Data from at Least 18 Phase III Trials Expected from Mid-2016 Through Mid-2018

2016

  • REMARC trial with REVLIMID® in DLBCL maintenance
  • CONTINUUM® trial with REVLIMID® in CLL maintenance
  • ETNA trial with ABRAXANE® in neoadjuvant breast cancer
  • PSA-006 trial with OTEZLA® in biologic naïve psoriatic arthritis

2017

  • RELEVANCE® trial with REVLIMID® in first-line follicular lymphoma
  • AUGMENT® trial with REVLIMID® in relapsed and/or refractory follicular lymphoma
  • IMpower 130 Roche-sponsored trial with ABRAXANE® and atezolizumab in non-squamous non-small cell lung cancer (NSCLC)
  • IMpower 131 Roche-sponsored trial with ABRAXANE® and atezolizumab in squamous NSCLC
  • apact® trial with ABRAXANE® in adjuvant pancreatic cancer
  • abound®.sqm with ABRAXANE® in squamous NSCLC maintenance
  • RELIEFTM trial with OTEZLA® in Behçet's disease
  • SUNBEAM trial with ozanimod in multiple sclerosis
  • RADIANCE trial with ozanimod in multiple sclerosis

2018

  • OPTIMISMM® trial with POMALYST® in second-line relapsed and/or refractory multiple myeloma
  • IMpassion 130 Roche-sponsored trial with ABRAXANE® and atezolizumab in triple-negative breast cancer
  • CD-002 trial with GED-0301 in Crohn's disease
  • CD-003 trial with GED-0301 in Crohn's disease
  • TRUE NORTH trial with ozanimod in ulcerative colitis

Celgene Expects Strong Product Sales and Earnings Growth in 2016

  • Total net product sales of $10.5 billion to $11.0 billion, an increase of 17 percent year-over-year based on the mid-point of the range and includes a negative impact from foreign exchange of approximately $120 million
  • REVLIMID® net sales in the range of $6.6 billion to $6.7 billion, an increase of 15 percent year-over-year based on the mid-point of the range
  • Adjusted operating margin of approximately 53.5 percent after investments across the entire organization, a 150 bps improvement over 2015. GAAP operating margin is expected to be approximately 42 percent
  • Adjusted diluted EPS in the range of $5.50 to $5.70, an increase of approximately 19 percent year-over-year based on the mid-point of the range. GAAP diluted EPS is expected to be in the range of $4.26 to $4.64
  • Fully diluted share count for the full-year 2016 of approximately 825 million
  • For the first quarter of 2016, adjusted diluted EPS in the range of $1.27 to $1.30. GAAP diluted EPS is expected to be in the range of $0.98 to$1.05

Please see the attached Reconciliations of 2016 Projected GAAP to Adjusted Net Income for further information.

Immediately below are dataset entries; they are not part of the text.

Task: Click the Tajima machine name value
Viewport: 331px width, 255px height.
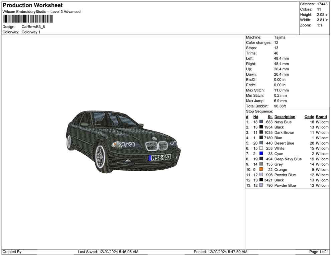Action: [280, 37]
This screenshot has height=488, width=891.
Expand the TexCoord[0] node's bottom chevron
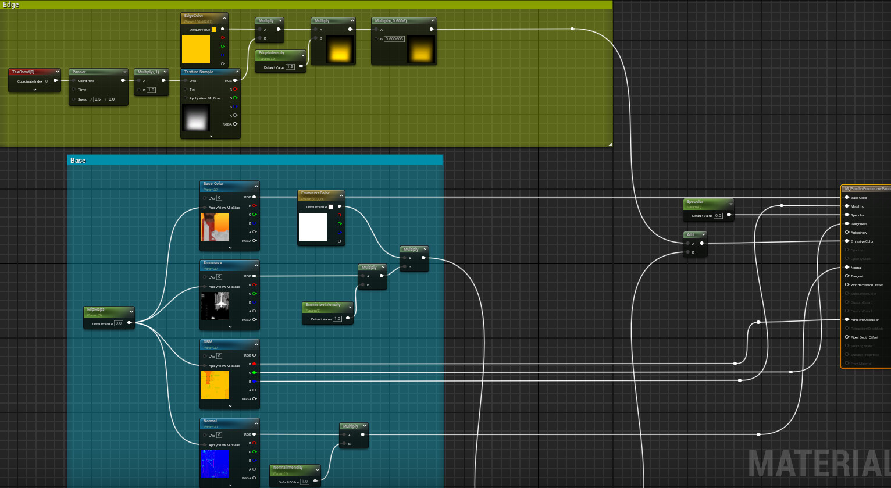coord(34,90)
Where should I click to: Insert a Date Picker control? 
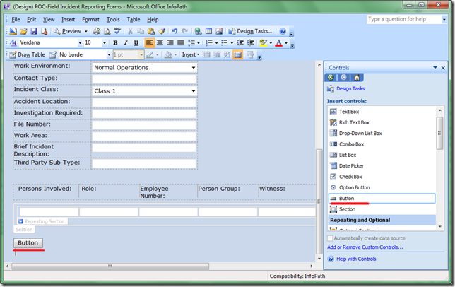click(x=351, y=165)
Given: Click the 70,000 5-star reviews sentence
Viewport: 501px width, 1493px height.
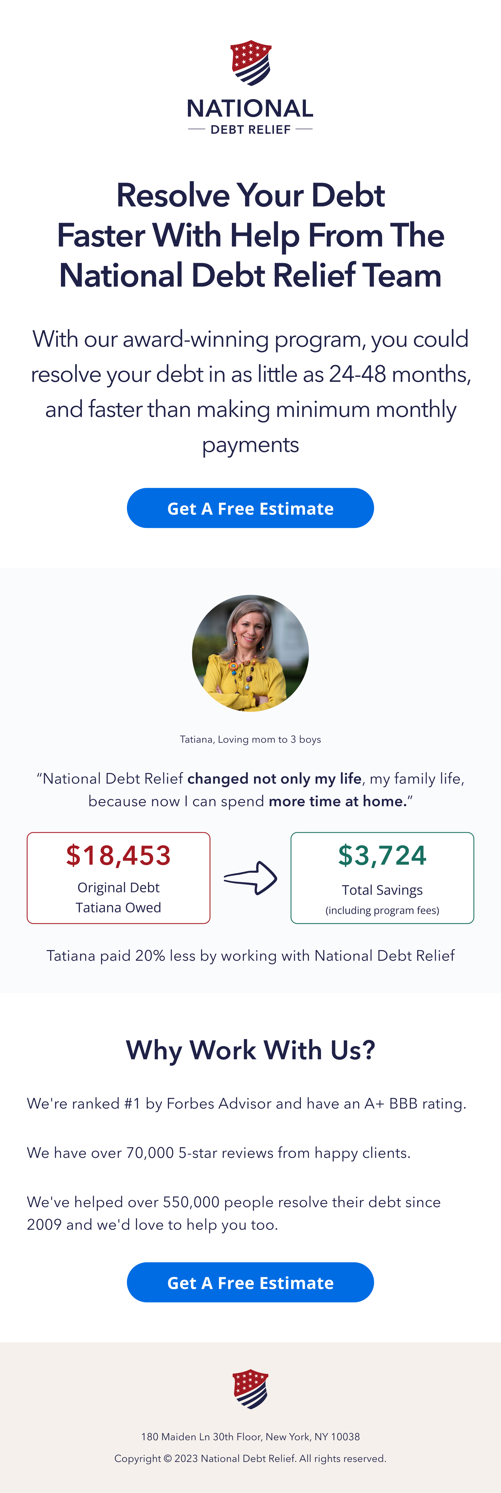Looking at the screenshot, I should coord(218,1153).
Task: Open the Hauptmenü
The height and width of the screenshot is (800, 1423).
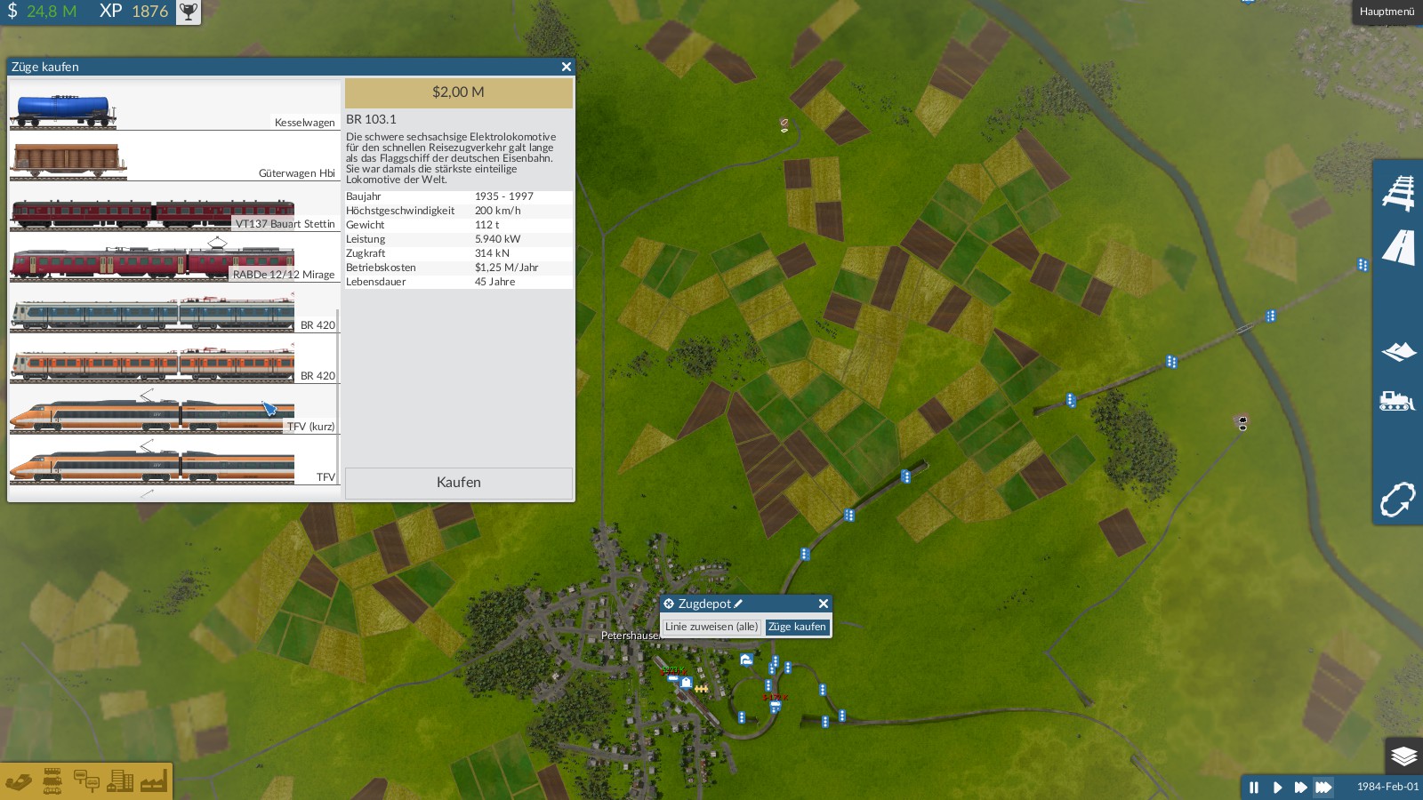Action: coord(1387,12)
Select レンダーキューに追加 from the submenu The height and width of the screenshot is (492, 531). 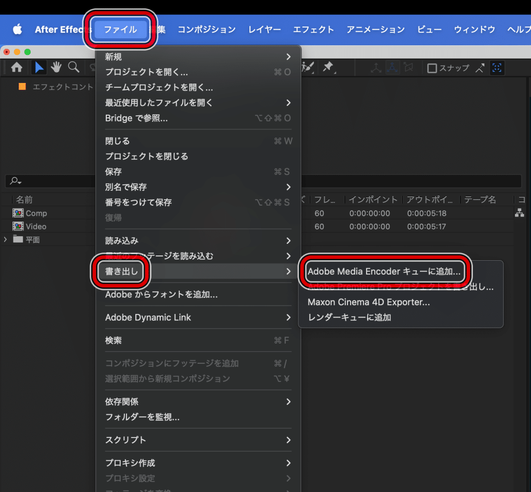point(349,317)
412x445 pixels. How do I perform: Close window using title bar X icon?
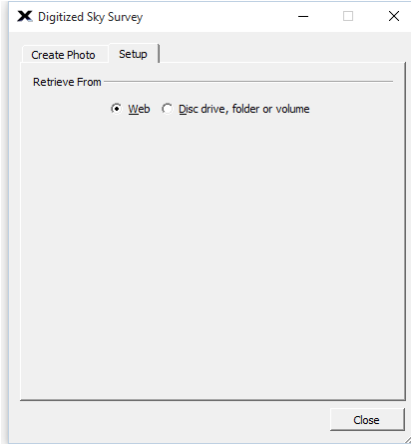pyautogui.click(x=394, y=16)
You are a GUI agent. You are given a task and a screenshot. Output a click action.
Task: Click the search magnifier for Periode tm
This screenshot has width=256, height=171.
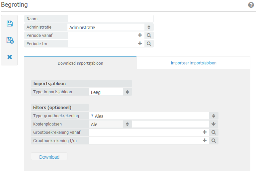[x=149, y=43]
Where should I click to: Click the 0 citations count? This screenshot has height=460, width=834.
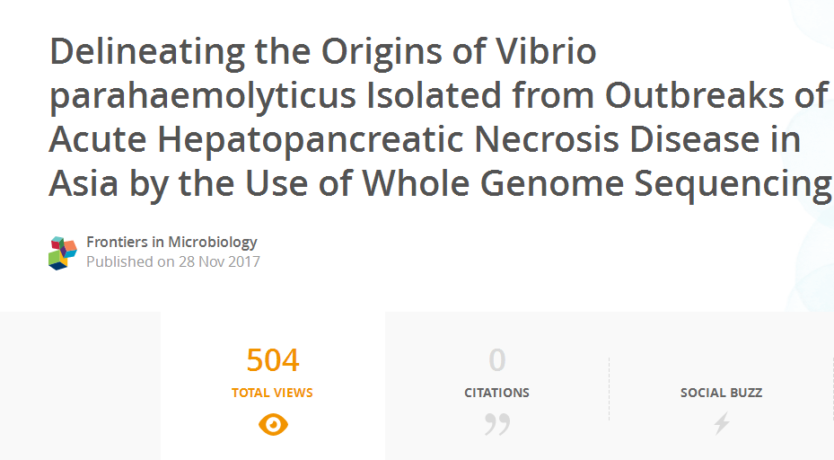coord(496,361)

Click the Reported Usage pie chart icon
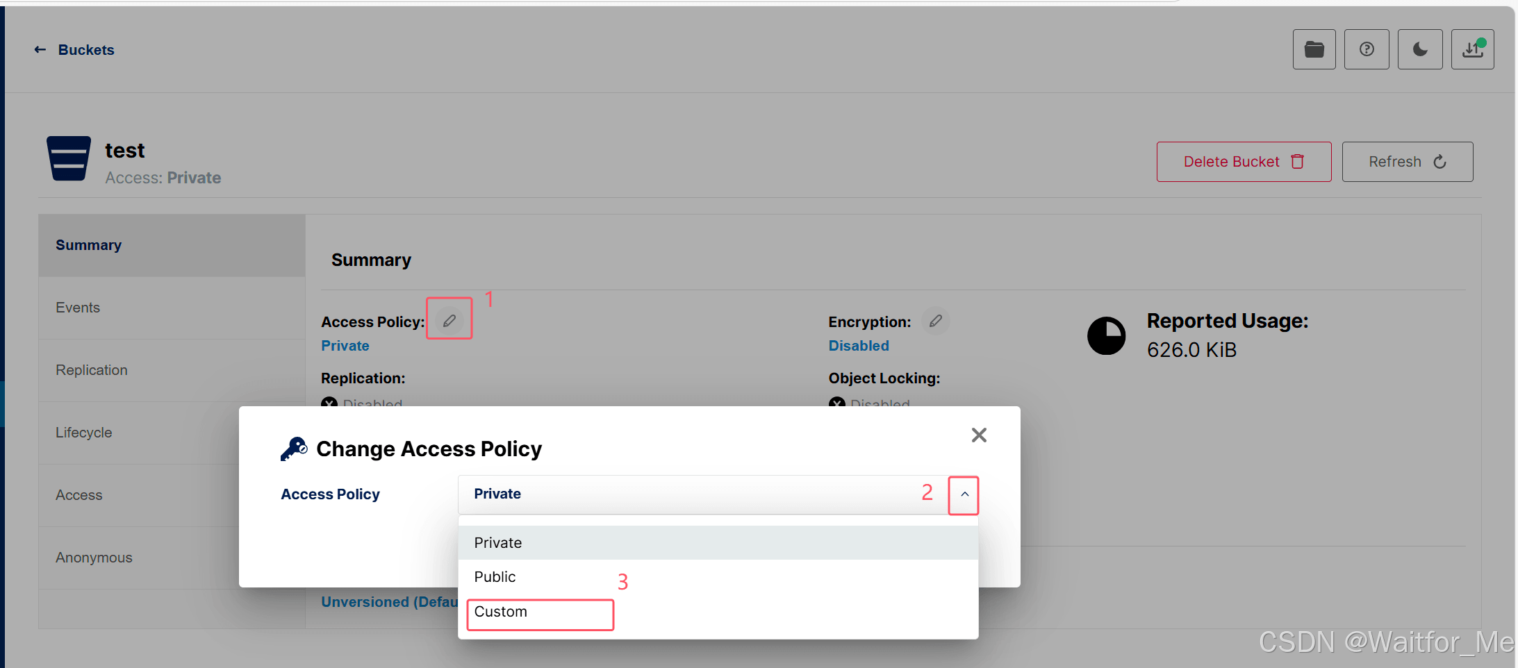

Q4 and Full year 2015 Conference Call and Webcast Information

Celgene will host a conference call to discuss the fourth quarter and full-year of 2015 operational and financial performance on Thursday, January 28, 2016, at 9 a.m. ET. The conference call will be available by webcast at www.celgene.com. An audio replay of the call will be available from noonJanuary 28, 2016, until midnight ET February 4, 2016. To access the replay in the U.S., dial 1-855-859-2056; outside the U.S. dial 404-537-3406. The participant passcode is 11177982.

About Celgene

Celgene Corporation, headquartered in Summit, New Jersey, is an integrated global biopharmaceutical company engaged primarily in the discovery, development and commercialization of innovative therapies for the treatment of cancer and inflammatory diseases through next-generation solutions in protein homeostasis, immuno-oncology, epigenetics, immunology and neuro-inflammation. For more information, please visitwww.celgene.com. Follow Celgene on Social Media: @CelgenePinterestLinkedInFaceBook and YouTube.

About REVLIMID®

In the U.S., REVLIMID® (lenalidomide) in combination with dexamethasone is indicated for the treatment of patients with multiple myeloma. REVLIMID® is indicated for patients with transfusion-dependent anemia due to Low- or Intermediate-1-risk myelodysplastic syndromes (MDS) associated with a deletion 5q cytogenetic abnormality with or without additional cytogenetic abnormalities. REVLIMID® is approved in the U.S. for the treatment of patients with mantle cell lymphoma (MCL) whose disease has relapsed or progressed after two prior therapies, one of which included bortezomib. Limitations of Use: REVLIMID® is not indicated and is not recommended for the treatment of chronic lymphocytic leukemia (CLL) outside of controlled clinical trials.

About ABRAXANE®

In the U.S., ABRAXANE® for Injectable Suspension (paclitaxel protein-bound particles for injectable suspension) (albumin-bound) is indicated for the treatment of breast cancer after failure of combination chemotherapy for metastatic disease or relapse within six months of adjuvant chemotherapy. Prior therapy should have included an anthracycline unless clinically contraindicated. ABRAXANE® is indicated for the first-line treatment of locally advanced or metastatic non-small cell lung cancer, in combination with carboplatin, in patients who are not candidates for curative surgery or radiation therapy. ABRAXANE® is also indicated for the first-line treatment of metastatic adenocarcinoma of the pancreas in combination with gemcitabine.

About POMALYST®

In the U.S., POMALYST® (pomalidomide) is indicated for patients with multiple myeloma who have received at least two prior therapies including lenalidomide and a proteasome inhibitor and have demonstrated disease progression on or within 60 days of completion of the last therapy.

About OTEZLA®

In the U.S., OTEZLA® (apremilast) is indicated for the treatment of adult patients with active psoriatic arthritis. OTEZLA® is indicated in the U.S. for the treatment of patients with moderate to severe plaque psoriasis who are candidates for phototherapy or systemic therapy.

About VIDAZA®

In the U.S., VIDAZA® (azacitidine for injection) is indicated for treatment of patients with the following French-American-British (FAB) myelodysplastic syndrome subtypes: refractory anemia (RA) or refractory anemia with ringed sideroblasts (RARS) (if accompanied by neutropenia or thrombocytopenia or requiring transfusions), refractory anemia with excess blasts (RAEB), refractory anemia with excess blasts in transformation (RAEB-T), and chronic myelomonocytic leukemia (CMMoL).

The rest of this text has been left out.